Essa é uma pergunta que envolve nada menos do que o destino da humanidade: se a Rússia estivesse na iminência de uma derrota, possivelmente usaria uma arma nuclear tática, ou seja, de alcance limitado. Estados Unidos e aliados europeus teriam que responder, possivelmente com um bombardeio arrasador da frota russa no Mar Negro, e daí estaria formado o quadro da guerra total, com ataques e retaliações em escala apocalíptica.

A alternativa seria um golpe que tirasse Putin do Kremlin, mas todos os especialistas concordam que o eventual substituto poderia ser pior ainda. As críticas internas que ele vem recebendo por pegar “leve demais” no conflito atual indicam exatamente isso. Toda a elite política e militar russa é formada sobre o conceito de que a Rússia jamais pode fazer concessões.

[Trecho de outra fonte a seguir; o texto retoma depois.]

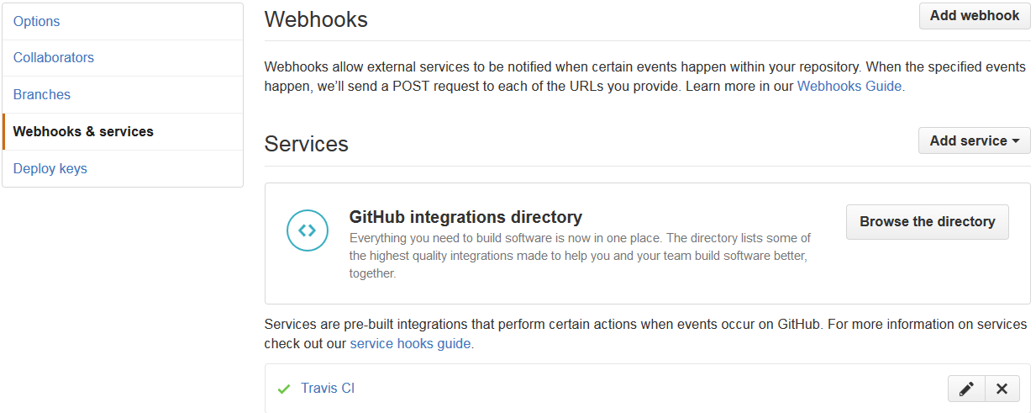Click the GitHub integrations directory heading
This screenshot has height=413, width=1036.
[x=465, y=217]

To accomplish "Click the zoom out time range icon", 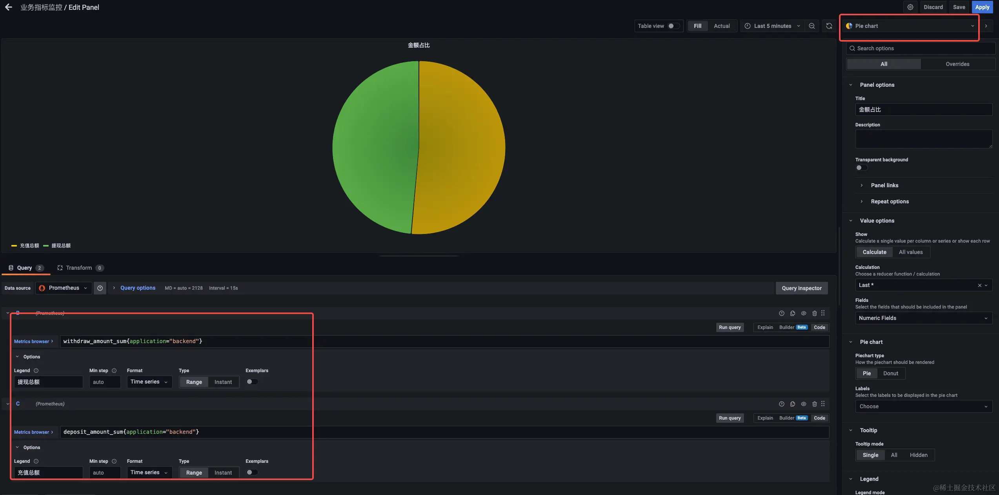I will point(812,26).
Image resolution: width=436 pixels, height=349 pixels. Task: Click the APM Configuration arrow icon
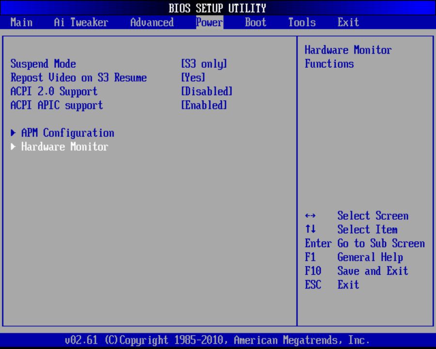click(13, 133)
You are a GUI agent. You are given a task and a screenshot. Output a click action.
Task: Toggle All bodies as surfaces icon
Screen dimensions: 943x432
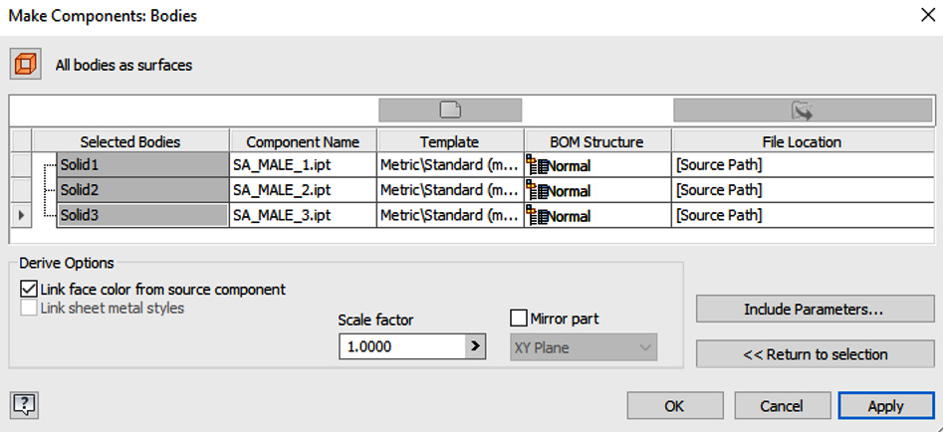point(25,65)
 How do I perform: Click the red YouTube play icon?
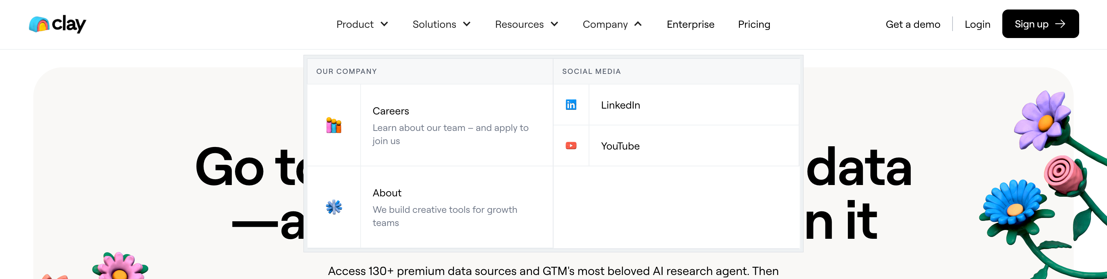[571, 146]
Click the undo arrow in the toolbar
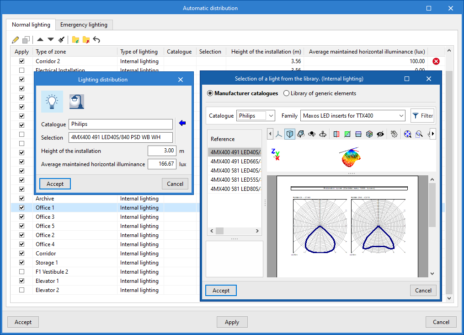The image size is (464, 335). tap(96, 40)
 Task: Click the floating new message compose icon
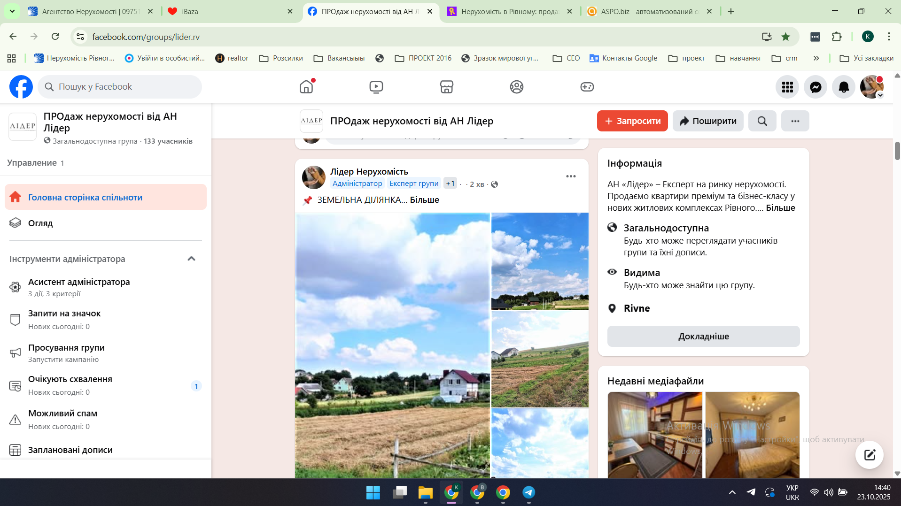pos(869,454)
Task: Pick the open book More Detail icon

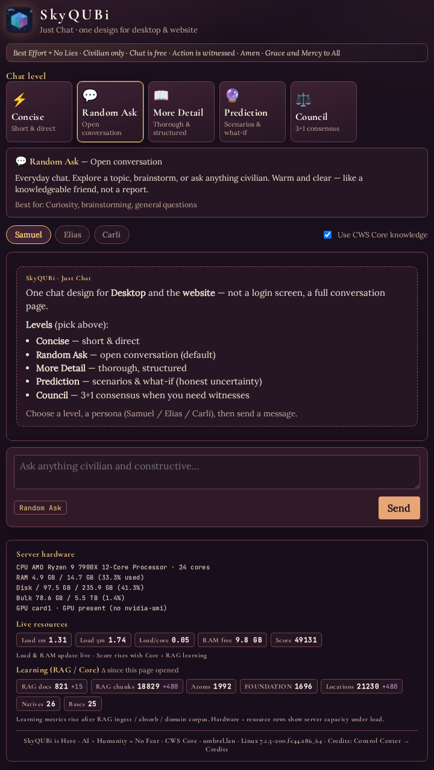Action: tap(161, 96)
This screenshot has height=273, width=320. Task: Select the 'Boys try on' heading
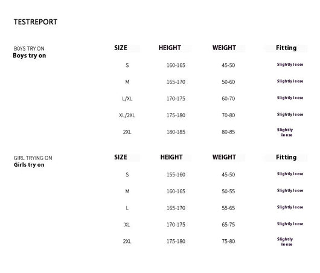coord(30,56)
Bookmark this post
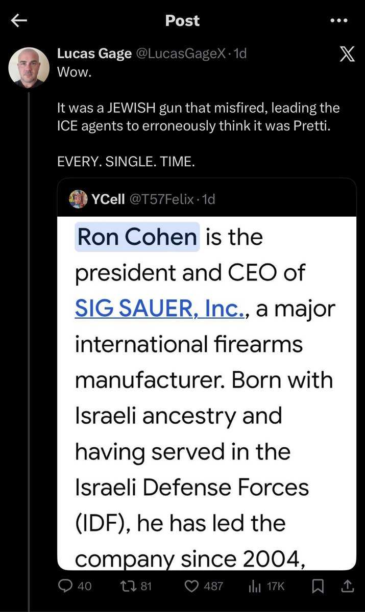Screen dimensions: 365x612 (317, 585)
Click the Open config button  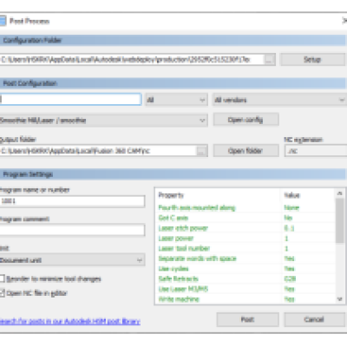pyautogui.click(x=246, y=120)
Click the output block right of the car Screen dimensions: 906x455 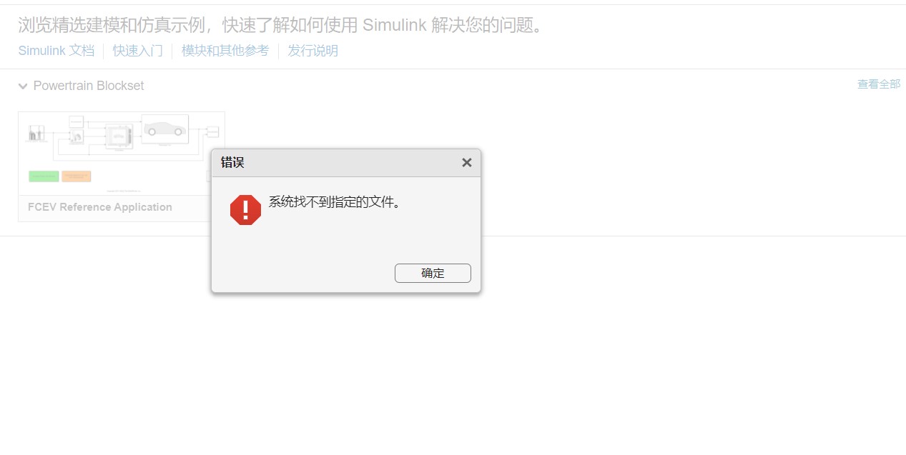(212, 131)
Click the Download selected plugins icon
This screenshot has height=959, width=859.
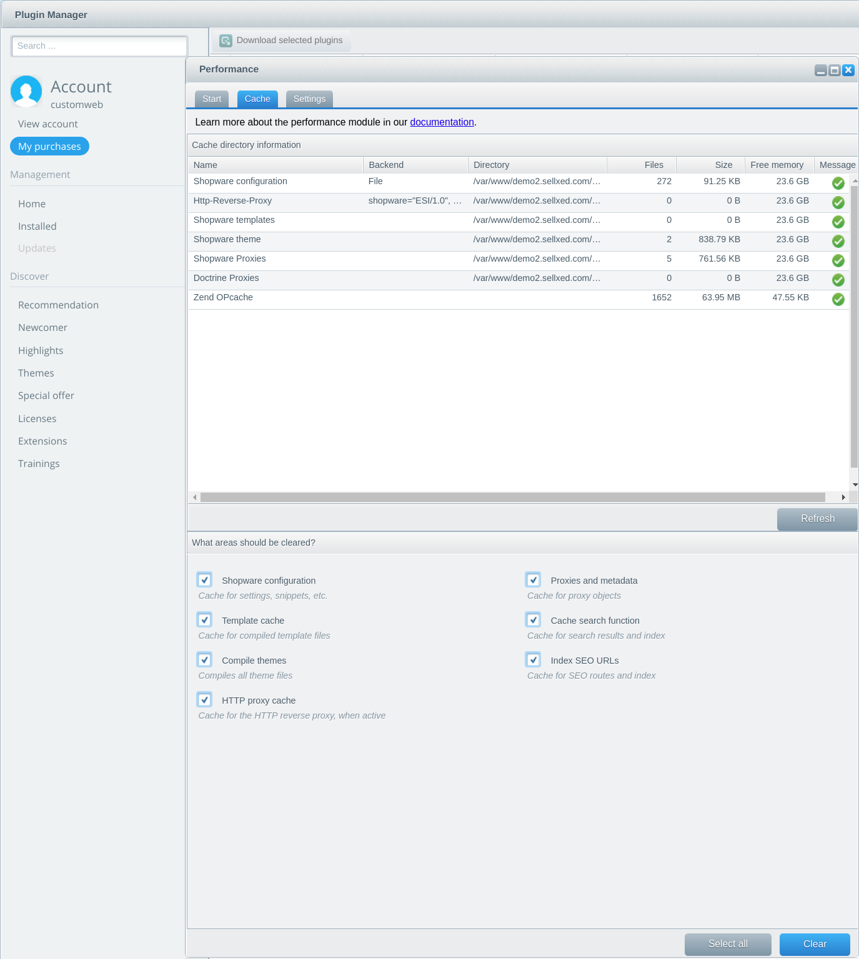pyautogui.click(x=226, y=41)
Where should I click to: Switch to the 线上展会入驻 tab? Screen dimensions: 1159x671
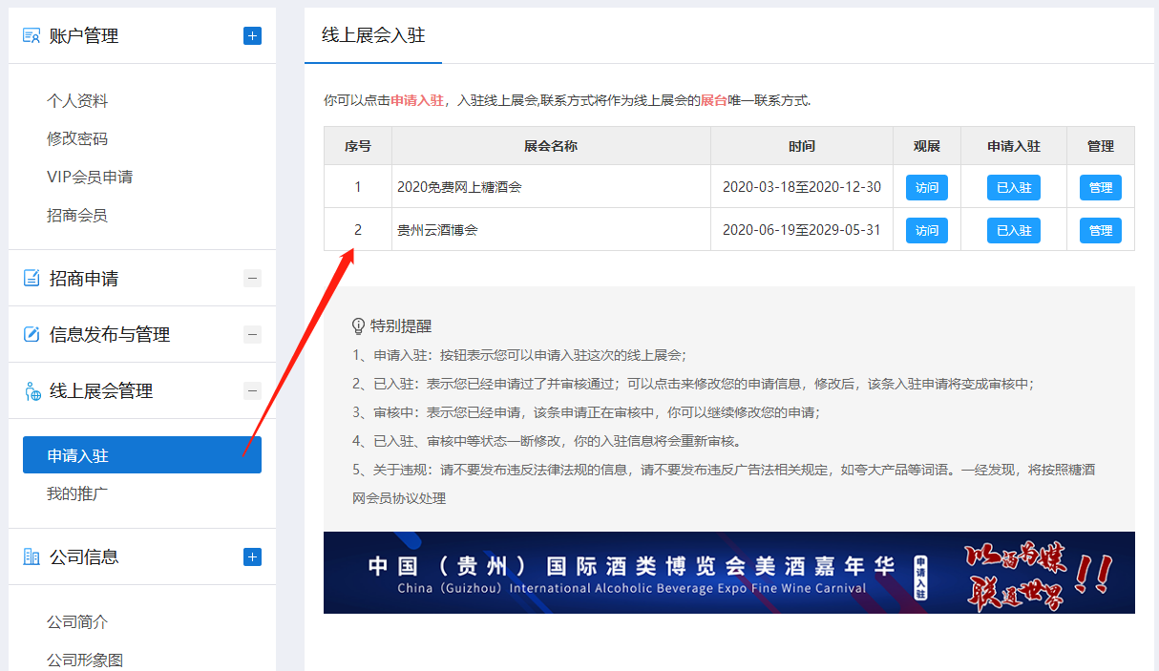pos(373,36)
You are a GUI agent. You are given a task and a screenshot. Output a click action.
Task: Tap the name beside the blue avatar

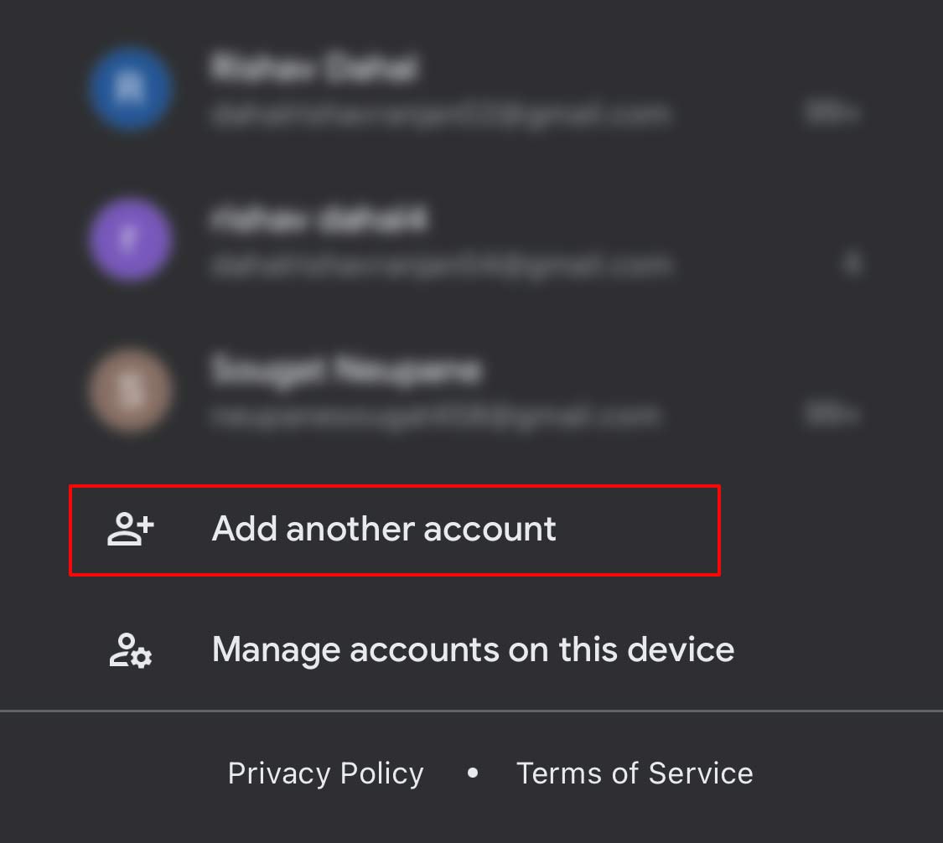click(313, 67)
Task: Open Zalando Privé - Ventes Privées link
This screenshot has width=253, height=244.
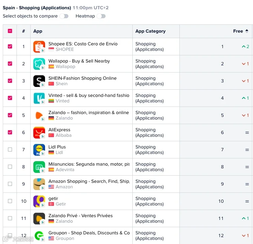Action: (80, 215)
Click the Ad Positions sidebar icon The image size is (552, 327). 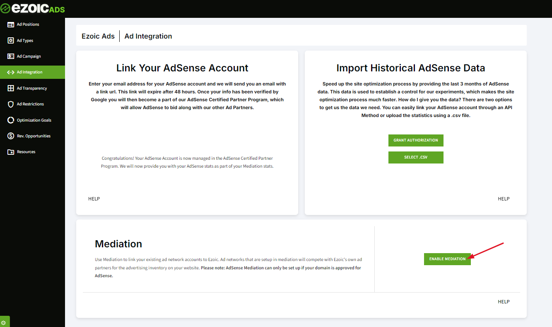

A hipótese contrária também é inconcebível: uma vitória russa sobre uma Ucrânia arrasada, por meios convencionais ou nucleares, seria inaceitável para a aliança ocidental, pois todos os países fronteiriços que têm minorias russas estariam imediatamente sob risco de invasão. Isso inclui os três países bálticos que fazem parte da Otan. Um ataque russo contra eles exigiria uma resposta coletiva, como estabelece o Artigo 5 da carta da aliança, levando portanto à mesma situação de guerra entre as duas maiores potências nucleares do mundo.

Ninguém tem respostas factíveis para esses dilemas. Muito menos Elon Musk, que ainda passou pelo vexame de ter sua proposta considerada “muito positiva” pelo porta-voz de Putin, Dmitri Peskov.

Detalhe nada tranquilizador: centros de evacuação de Kiev estão recebendo estoques de pílulas de iodeto de potássio, que têm ação preventiva para o câncer de tiróide provocado por doses altas de radiação se tomado imediatamente depois do evento maligno, seja um vazamento em usina nuclear, seja uma bomba.